While he might have broken the law, his crimes definitely didn't deserve getting pumped full of lead. It's the kind of thing that we have tazers and CS/pepper spray for. It's just the symptom of a much bigger problem, not only with the police, but with society as a whole. You put any person in an environment where education and career development is placed at a lower priority, in favor of merely surviving and making enough just to get by, that person would grow up to do desperate things to get by... not to mention the other factors that help paint a bleak picture for those that grow up poor and/or a minority. And then you have the police, which are people given weapons and powers over others, with the job of sniffing out them evil wrong doers. They end up preying on those that they perceive as potentially being guilty of something, and worst yet, having little in the form of consequence when things do go wrong. If you're poor, black, hispanic, homeless, or whatever, you're a possible dangerous criminal.

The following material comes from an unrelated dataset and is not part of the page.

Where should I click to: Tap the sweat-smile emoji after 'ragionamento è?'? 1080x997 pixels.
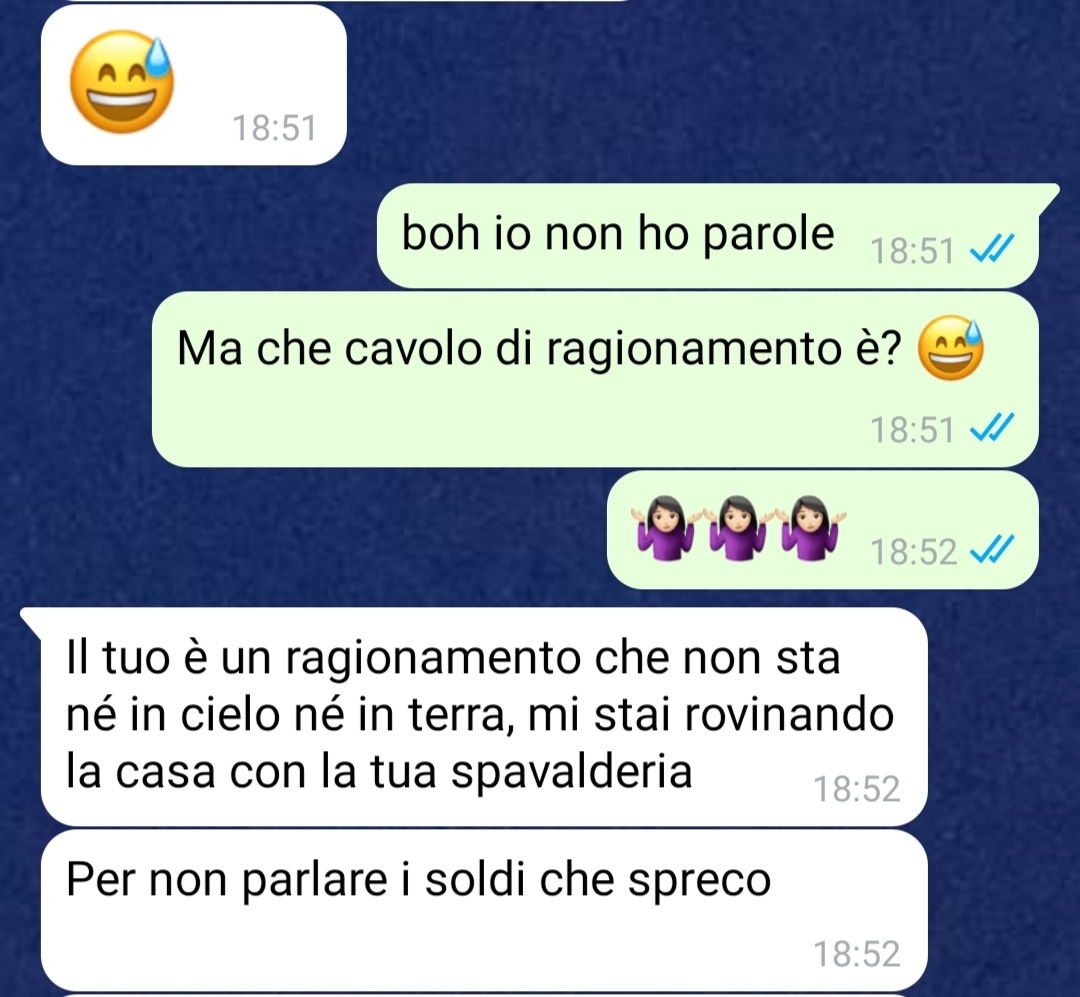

I've only dealt with cops a few times, and I hated it each and every single time. The one occasion stands out the most is when I went to take my ex-fiance home. We had to stop at a police barricade, and one of the cops there was really friendly and cool with me. He let me through, I dropped the woman off at her place, and drove back. When I got to the barricade again, the SAME OFFICER came to my window, and grilled me about where I live, what I do, where I've been, what I've been doing, what I have in my car, and tried his damnedest to get me to submit to a search of my vehicle.
Jesus ****ing Christ...
...
I think I need my nap.

I can't wait for the day schools get the money they need, and the military has to hold bake sales to afford bombs.